Para Aragão, o alto índice revela um desencanto com a política polarizada e radicalizada, assim como com as campanhas que não tratam de ideias e se resumem a ataques e desmoralização dos adversários. “Isso é, de certa forma, um sintoma de desagrado com o sistema político. Por outro lado, o amadurecimento também se dá quando se reconduzem prefeitos que se saíram bem. Ao mesmo tempo, há um pragmatismo. Sem um grande arcabouço nacional, como foi a Lava Jato e o antibolsonarismo, as eleições passam a ser muito ‘municipais’, situação que revela a maturidade do eleitor, que não votou por gostar ou desgostar do Lula, mas porque gosta do prefeito ou da prefeita. Isso é um amadurecimento”, frisou. “Acredito que o eleitor também se cansará da polarização radicalizada que resulta em ataques dos candidatos. Não é o que eles querem ver.”

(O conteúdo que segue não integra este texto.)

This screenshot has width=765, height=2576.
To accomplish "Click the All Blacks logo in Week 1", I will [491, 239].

Ao lado do amadurecimento, há também uma presença crescente do eleitor nas redes sociais. No entanto, atualmente, esses canais vivem um processo de bolha sem diálogo mútuo. “O eleitor ‘A’ fala só para o eleitor ‘A’; o eleitor ‘B’ fala para o eleitor ‘B’, e não há uma grande influência como um todo, pois o fluxo tão grande de informação gerou uma descrença na própria informação”, complementou.
Espaço para reformas
De acordo com Ivo Dall’Acqua Júnior, presidente em exercício da FecomercioSP, ainda se vê nas eleições uma alta fragmentação partidária, o que dificulta a elaboração de políticas públicas de longo prazo, além da persistência da polarização política, que atrapalha um diálogo construtivo. “Ainda assim, as eleições municipais são oportunidades para cobrarmos prioridades nas bases. A vida acontece na cidade, e as coisas não dependem apenas da vontade política de prefeitos e prefeitas, mas também da livre e espontânea pressão da sociedade organizada. Os problemas metropolitanos têm relação direta com o desempenho dos setores de Comércio, Serviços e Turismo”, afirmou, durante a reunião.

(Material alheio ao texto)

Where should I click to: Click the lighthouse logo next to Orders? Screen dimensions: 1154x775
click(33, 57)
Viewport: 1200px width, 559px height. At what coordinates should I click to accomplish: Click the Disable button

“Nós dependemos de infraestrutura e segurança pública — que, apesar de serem responsabilidades estaduais, estão na agenda das prefeituras. Sem falar de medidas de contingência para eventos climáticos extremos e para a gestão de resíduos, questões que parecem novas, mas estão aí há muito tempo. Mesmo em meio a esse quadro complexo, não podemos deixar de cobrar as reformas, a começar pela Administrativa. Para o ambiente de negócios funcionar, a agenda política precisa ter o mínimo de previsibilidade e coesão”, concluiu Dall’Acqua Júnior.